Several years ago, I was sitting in front of the fire with a book when I heard crows cawing close by. That’s a common sound here, so I paid it no mind. After a few more minutes, though, I realized that their cries had intensified and that other crows had joined in the chorus. Their cawing was now at a higher pitch and more frantic, so I got up to look outside. I reached the window just in time to see a large fisher run across the yard under some trees not 40 feet from my front door. It scooted across the rock wall that divides my property from my neighbor’s and disappeared into the woods.

I noticed then that the crows had stopped and had flown away, and I realized that they had been tracking that fisher on its way through the woods. In a very real way, those crows had assumed the role of sentinels, their uncharacteristically high-pitched cawing their way of sounding the alarm that an intruder was lurking.

I had the same experience again just a few weeks ago, but this time, a coyote skulked through in exactly the same spot the fisher had. Like the fisher, it had disturbed the crows’ peace, and they were once again frantic to let someone know. A bit of research revealed that crows actually band together to intimidate intruders, which was surely what these crows had been doing as well.
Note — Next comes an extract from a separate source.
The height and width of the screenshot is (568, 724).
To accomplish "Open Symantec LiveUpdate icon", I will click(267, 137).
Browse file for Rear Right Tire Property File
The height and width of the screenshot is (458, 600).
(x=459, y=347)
And so it goes in these Lyman woods, not that far from the beaten paths that lead to busier places. Each day brings new wonders, new sounds, new smells, new simple truths to learn, and all that is asked of me is that I be cognizant and open to it, not judging, but simply accepting a way of life that was here before I was.

Today, one of my cats scurried off into the low brush and made quite a noise in the process. She’d disturbed something, so I went off to see what it was. Through the low branches, a small flock of turkey hens were making their way toward the deeper woods. I watched them for a moment, and like my cat, gave them wide berth and headed home.

Tonight, I’ll listen again for owls. Raccoons will most likely visit the back porch and leave their muddy paw prints across the picnic table. And maybe, with any luck, that dog will bark in the distance, letting me know that all is well in these dark and wondrous woods.